When you are looking to hire skilled programmers, how do you know if the person you are interviewing indeed has the capabilities he or she is talking about? Well, just let them show you!
Over the years, I have been involved in interviews with job applicants quite a lot. In my experience, just talking, though important, will never help in determining whether the applicant actually possesses the skills at the required level. Therefore, I started doing a coding dojo with applicants that passed the first ‘just talking’ interview.
A Coding Dojo is a meeting where a bunch of coders get together to work on a programming challenge. They are there to have fun…¹
I usually ask up to three existing members of my team to participate in a coding dojo with the applicant. To make sure we enjoy the coding dojo as well, each time a different challenge is selected.
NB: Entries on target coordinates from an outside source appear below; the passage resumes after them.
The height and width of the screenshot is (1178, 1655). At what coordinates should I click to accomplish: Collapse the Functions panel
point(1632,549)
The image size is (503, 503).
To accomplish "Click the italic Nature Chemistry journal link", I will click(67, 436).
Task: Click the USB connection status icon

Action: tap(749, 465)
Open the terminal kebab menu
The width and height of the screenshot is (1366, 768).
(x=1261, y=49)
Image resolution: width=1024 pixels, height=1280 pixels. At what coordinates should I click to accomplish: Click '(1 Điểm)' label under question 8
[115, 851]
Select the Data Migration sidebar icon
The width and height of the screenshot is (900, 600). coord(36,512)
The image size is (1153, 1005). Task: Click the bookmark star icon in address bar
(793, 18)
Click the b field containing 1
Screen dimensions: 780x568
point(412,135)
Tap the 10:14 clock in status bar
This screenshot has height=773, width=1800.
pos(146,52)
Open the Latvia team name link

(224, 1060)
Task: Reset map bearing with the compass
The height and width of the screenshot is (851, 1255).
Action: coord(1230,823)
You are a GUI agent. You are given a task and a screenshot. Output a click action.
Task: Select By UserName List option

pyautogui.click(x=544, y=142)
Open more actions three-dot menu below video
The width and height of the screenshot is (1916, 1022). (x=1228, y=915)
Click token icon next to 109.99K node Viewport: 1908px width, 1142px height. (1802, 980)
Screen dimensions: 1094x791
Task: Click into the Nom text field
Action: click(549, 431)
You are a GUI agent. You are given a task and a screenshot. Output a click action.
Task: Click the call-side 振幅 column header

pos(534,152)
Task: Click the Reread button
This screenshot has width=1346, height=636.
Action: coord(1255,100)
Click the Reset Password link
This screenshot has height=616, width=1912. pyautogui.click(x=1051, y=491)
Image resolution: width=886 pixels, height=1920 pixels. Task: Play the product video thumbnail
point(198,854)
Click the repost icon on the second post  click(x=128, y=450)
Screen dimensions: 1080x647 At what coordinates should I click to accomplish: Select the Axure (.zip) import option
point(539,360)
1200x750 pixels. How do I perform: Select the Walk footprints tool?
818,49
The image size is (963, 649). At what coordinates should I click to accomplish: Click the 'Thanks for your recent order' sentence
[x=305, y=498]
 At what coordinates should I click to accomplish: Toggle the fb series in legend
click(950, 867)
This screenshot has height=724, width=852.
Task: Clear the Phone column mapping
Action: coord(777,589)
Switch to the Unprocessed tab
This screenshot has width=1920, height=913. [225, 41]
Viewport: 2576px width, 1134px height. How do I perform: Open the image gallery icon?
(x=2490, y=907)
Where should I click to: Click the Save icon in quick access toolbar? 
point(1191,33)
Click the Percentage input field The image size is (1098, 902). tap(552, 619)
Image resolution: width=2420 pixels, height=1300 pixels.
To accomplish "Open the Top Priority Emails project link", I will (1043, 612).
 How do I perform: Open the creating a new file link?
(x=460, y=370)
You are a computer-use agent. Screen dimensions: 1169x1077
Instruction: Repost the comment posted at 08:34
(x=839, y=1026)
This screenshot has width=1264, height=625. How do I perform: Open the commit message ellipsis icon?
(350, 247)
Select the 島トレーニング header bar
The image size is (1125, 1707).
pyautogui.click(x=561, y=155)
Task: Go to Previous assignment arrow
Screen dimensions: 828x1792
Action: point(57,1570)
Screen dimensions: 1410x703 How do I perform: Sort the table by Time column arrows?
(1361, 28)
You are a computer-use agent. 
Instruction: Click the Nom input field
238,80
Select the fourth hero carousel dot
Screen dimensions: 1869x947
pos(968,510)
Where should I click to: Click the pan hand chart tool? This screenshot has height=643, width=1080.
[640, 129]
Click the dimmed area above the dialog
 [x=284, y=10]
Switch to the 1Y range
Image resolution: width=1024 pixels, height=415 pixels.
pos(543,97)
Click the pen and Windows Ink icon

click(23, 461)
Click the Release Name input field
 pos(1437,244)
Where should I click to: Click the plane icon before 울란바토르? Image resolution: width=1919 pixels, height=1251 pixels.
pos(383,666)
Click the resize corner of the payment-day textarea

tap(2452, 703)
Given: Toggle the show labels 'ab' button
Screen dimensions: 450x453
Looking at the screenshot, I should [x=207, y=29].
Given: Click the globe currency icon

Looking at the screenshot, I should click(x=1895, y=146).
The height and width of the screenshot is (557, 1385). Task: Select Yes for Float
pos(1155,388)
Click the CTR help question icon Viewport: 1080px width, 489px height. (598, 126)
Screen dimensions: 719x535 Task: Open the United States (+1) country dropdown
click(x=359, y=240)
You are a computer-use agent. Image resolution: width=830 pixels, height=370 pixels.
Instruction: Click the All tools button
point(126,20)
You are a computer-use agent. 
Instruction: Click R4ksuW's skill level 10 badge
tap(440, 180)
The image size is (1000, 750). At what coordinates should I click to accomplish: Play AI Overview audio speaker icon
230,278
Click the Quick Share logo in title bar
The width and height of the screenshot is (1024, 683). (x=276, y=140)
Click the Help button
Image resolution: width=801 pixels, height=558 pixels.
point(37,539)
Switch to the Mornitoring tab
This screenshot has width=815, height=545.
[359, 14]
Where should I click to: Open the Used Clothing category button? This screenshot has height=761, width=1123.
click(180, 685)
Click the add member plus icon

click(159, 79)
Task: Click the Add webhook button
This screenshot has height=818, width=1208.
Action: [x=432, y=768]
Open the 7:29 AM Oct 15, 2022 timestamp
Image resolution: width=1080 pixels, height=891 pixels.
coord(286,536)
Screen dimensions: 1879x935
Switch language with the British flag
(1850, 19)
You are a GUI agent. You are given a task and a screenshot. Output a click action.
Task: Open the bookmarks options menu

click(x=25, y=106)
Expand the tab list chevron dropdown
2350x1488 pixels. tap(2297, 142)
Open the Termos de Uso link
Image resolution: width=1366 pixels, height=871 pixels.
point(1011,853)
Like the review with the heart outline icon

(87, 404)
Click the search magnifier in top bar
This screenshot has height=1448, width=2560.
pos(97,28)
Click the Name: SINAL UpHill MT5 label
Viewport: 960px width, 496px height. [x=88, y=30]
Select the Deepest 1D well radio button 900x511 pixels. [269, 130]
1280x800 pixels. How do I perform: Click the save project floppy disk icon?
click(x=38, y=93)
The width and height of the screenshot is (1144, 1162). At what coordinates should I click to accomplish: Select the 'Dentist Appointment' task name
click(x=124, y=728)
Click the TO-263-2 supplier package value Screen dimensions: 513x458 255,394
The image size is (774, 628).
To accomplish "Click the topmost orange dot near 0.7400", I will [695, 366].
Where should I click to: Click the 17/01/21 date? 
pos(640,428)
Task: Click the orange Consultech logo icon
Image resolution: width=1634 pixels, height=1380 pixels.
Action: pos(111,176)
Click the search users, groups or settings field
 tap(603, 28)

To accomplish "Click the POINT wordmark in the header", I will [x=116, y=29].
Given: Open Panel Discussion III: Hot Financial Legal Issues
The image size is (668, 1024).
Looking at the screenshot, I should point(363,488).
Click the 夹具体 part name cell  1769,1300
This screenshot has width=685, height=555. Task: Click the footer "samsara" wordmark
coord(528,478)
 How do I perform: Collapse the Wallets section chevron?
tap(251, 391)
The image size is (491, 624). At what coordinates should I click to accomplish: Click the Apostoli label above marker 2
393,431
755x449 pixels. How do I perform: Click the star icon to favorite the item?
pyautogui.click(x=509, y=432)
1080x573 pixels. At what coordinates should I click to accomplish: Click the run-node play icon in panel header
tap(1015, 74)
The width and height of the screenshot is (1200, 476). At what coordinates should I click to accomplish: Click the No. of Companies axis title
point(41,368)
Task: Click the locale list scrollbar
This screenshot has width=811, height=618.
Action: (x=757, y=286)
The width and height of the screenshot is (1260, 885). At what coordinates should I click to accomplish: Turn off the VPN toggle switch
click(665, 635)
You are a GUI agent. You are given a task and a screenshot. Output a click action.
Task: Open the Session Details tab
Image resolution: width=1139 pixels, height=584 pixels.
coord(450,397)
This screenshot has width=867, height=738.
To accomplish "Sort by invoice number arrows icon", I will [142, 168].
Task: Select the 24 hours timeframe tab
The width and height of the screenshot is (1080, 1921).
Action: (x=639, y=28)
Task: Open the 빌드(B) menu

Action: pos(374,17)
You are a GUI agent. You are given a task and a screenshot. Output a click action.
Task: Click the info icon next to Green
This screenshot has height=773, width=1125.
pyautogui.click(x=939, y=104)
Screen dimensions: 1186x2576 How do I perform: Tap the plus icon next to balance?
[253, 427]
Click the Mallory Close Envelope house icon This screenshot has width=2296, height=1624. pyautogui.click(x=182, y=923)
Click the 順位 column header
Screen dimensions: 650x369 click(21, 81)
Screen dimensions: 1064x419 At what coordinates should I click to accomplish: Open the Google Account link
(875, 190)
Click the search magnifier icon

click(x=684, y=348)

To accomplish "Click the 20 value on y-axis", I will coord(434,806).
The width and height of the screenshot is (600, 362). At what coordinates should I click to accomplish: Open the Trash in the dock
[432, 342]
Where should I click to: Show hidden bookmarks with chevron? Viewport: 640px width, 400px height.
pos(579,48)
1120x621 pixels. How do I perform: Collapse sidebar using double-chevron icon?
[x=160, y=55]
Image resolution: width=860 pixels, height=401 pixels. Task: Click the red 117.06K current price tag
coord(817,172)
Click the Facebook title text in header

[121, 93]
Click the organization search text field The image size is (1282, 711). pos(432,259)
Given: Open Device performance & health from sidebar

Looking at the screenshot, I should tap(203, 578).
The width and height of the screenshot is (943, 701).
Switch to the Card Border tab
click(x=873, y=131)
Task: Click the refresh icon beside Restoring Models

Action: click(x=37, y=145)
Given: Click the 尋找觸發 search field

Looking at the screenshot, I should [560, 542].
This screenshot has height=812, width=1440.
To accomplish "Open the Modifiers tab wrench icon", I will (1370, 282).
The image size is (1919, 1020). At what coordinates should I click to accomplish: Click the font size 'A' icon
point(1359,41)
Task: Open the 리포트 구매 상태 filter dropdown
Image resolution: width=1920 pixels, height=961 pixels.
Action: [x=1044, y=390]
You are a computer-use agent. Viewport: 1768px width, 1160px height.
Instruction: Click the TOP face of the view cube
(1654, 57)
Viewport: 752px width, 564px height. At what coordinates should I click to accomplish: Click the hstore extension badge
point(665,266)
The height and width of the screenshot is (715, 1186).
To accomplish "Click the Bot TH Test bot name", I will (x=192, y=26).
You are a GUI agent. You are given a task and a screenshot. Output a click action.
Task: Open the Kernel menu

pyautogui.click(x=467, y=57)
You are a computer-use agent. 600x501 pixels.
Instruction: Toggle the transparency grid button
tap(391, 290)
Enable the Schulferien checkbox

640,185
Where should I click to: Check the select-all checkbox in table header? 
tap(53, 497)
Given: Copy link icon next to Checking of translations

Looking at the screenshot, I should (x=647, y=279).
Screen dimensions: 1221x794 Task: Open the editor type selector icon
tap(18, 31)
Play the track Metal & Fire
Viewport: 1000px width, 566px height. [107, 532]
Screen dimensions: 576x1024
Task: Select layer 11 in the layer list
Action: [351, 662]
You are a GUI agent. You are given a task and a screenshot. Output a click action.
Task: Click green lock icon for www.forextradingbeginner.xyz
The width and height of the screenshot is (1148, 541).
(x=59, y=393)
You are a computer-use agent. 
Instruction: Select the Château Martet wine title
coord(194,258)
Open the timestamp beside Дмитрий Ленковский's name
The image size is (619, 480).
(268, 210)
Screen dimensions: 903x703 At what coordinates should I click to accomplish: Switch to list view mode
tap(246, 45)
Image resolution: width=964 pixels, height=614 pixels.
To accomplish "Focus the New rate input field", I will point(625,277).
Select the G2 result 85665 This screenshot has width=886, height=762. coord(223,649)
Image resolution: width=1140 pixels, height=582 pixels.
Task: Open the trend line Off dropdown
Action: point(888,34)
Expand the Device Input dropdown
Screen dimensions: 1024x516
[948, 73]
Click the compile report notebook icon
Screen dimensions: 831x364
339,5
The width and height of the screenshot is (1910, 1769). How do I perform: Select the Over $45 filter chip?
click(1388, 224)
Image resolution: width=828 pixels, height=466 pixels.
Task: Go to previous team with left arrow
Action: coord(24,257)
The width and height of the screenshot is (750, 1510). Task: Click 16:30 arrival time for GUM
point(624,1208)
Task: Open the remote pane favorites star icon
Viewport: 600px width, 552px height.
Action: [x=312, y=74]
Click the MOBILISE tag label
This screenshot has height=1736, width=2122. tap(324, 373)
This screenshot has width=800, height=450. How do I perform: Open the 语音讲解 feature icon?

During the coding dojo the applicant can show his/her programming skills, but it will also challenge the applicant in analytic thinking, teamwork, asking for help and explaining what is going on. This is great input to select the right person for the job!
One of the coding dojos I enjoyed most is not necessarily a real programming challenge. However, it appeared to be a challenge for sure and will certainly appeal to developers who also like escape rooms! The challenge consists of an escape room serviced as a RESTful API, hence the name restcaperoom. You can run it yourself using the instructions provided on its GitHub repository². By sending HTTP requests to the API, you discover the room you are in from the JSON response.
{
"enters": {
"link": "http://localhost:8080/rooms/aecrpncaxqjhvarisd",
"type": "room"
},
"i_am_a": "door",
"panel": [
{
"color": "green"
}
],
"self_link": "http://localhost:8080/doors/0000"
}
Picking-up items, solving puzzles and unlocking doors brings you to other rooms and hopefully to the exit. Having some knowledge about RESTful APIs might be helpful, but that could be picked-up during the coding dojo as well.
The fastest team I saw going in was able to find the door to outside just after an hour. Maybe you want to give it a try as well?
The room IDs are randomly generated every time you start the restcaperoom. If you are really desperate, you could add some logging to print them, or you could try to break the SHA256 encoded door keys. But be aware, I would consider that cheating!